Revista Mía

Guía de buen gusto para disfrutar de Ponzano

Esta calle madrileña ha vivido en los últimos años la apertura de numerosos locales dedicados a la gastronomía. Seleccionamos los cinco lugares que deberías probar.

El dolor de cabeza de algunos vecinos y la milla de oro culinaria para el resto de madrileños. En Ponzano uno de cada dos locales es un bar o un restaurante, alcanzando la cifra de 72 en un kilómetro. Esta calle de Chamberí está de moda y queremos que disfrutes de las mejores propuestas.

Santerra Neotaberna

Un clásico que se reinventa. La barra de Santerra evoluciona para presentar su bocata de calamares con mayonesa de chiles o su pepito de ternera con picaña madurada y salsa de piparras junto a sus clásicos callos o su premiada croqueta de jamón. Miguel Caterretero dirige esta nueva apertura en el número 62 de la vía madrileña, que será innovadora al mismo tiempo que reflejará su conexión con la casa madre, en la calle General Pardiñas. El nuevo espacio ofrecerá también la coctelería de la experta Aránzazu Catalina, música en directo y jornadas temáticas de productos o platos castizos en dos zonas a ambos lados de la barra, que funcionará como epicentro del local.
De un recién llegado a todo un icono de esta vía madrileña. Probablemente el local donde tomar la cerveza mejor tirada de la capital, acompañado de buen marisco al peso sea este, en el número 58 de Ponzano. Alicatado de esquina a esquina con cerámica de Talavera, es un lugar también perfecto para disfrutar de un buen vermut, que se sirve aquí en vaso estrecho y alto. Entre sus imprescindibles, hay que probar los canapés de anchoas del cantábrico, el jamón de jabugo y el hígado de bacalao. Y si hay suerte y lo anuncian en las paredes escrito a rotulador, el salpicón, las huevas de merluza, los chipirones, la ventreska (que escriben con k) y los mejillones, entre otros manjares.

_Qué hacer 1_
Según la guía sobre la calle Ponzano, ¿cuántos bares y restaurantes hay en un kilómetro de esa calle?
_Qué hacer 2_
Sigue escribiendo la guía sobre la calle Ponzano a partir de su última frase.

_Lista de registros_

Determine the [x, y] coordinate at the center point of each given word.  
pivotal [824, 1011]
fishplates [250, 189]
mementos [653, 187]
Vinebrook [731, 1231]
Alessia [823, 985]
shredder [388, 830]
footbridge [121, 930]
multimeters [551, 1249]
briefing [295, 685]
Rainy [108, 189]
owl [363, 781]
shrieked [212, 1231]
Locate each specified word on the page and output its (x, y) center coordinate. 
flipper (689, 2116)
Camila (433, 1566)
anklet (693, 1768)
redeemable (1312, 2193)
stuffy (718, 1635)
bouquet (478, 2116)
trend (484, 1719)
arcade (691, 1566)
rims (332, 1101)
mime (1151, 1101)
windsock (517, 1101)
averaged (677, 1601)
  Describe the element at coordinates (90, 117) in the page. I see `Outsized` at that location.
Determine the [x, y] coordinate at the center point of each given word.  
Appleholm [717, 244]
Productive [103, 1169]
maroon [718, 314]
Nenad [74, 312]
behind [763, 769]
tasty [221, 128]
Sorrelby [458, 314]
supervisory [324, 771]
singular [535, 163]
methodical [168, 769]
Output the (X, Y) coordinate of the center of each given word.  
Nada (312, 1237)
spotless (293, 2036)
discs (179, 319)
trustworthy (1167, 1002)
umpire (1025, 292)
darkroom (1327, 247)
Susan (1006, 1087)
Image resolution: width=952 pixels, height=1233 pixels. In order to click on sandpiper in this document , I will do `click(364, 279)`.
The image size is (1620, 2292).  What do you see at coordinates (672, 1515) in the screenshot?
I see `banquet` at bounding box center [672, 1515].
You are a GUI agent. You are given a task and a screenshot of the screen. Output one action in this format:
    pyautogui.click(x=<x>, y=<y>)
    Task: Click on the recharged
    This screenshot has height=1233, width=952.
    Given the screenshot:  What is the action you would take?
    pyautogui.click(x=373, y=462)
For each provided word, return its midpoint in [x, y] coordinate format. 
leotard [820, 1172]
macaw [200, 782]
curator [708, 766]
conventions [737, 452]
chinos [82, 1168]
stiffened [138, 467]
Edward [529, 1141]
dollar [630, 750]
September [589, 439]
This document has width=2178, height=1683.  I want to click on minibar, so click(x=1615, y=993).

_Tu respuesta 1_
72.

_Tu respuesta 2_
En el número 11 espera al comensal una experiencia original. Sala de Despiece hace honor a su nombre y se ambienta como una carnicería, con sus ganchos, cuchillos y azulejos blancos rebiciendo a los comensales. Más especial que su decoración, es su propuesta culinaria firmada por Javier Bonet y marcada por la cocina de mercado. Sus preparaciones rebosan innovación y contrastes, tanto en temperaturas como en sabores. Para probar su delicioso rolex con finísima panceta, foie y yema de huevo cocinada a baja temperatura, su lomo de vaca con kimchi y trufa coreana, la bola de burrata destripada o su conocido chuletón cenital solo será necesario armarse de paciencia, porque suele estar lleno.
La parada ideal si lo que apetece es tomar unos pinchos y sorprenderse con propuestas de temporada de cocina vasca. En el número 51 de Ponzano, tenemos esta casa de comidas con cuatro años de trayectoria en las que ha destacado por su excelencia en los fogones. El secreto de su éxito es una carta corta elaborada solo a partir de las mejores carnes, pescados y verduras de cada temporada. Junto a su oferta gastronómica, está la treintena de referencias de vermuts que tienen disponibles. Entres sus platos más aclamados están la Gilda con mahonesa de piparras en pan soplado, el aperitivo de Morcilla de Beasaín con manzana, la Borraja con fondo de jamón, puré de patata y papada, y la chuleta de cárnicas Goya con lechuga y pimientos.
El local más dulce de Ponzano, con una amplia selección de cafés, tés, zumos naturales y un exquisito chocolate a la taza. Las tartas caseras de este local situado en el número 90 de la calle son de las más cotizadas de Madrid y se acaban rápidamente en las primeras horas de la tarde. Lo más difícil después de ocupar un asiento será elegir con qué dulce nos deleitaremos en cada visita.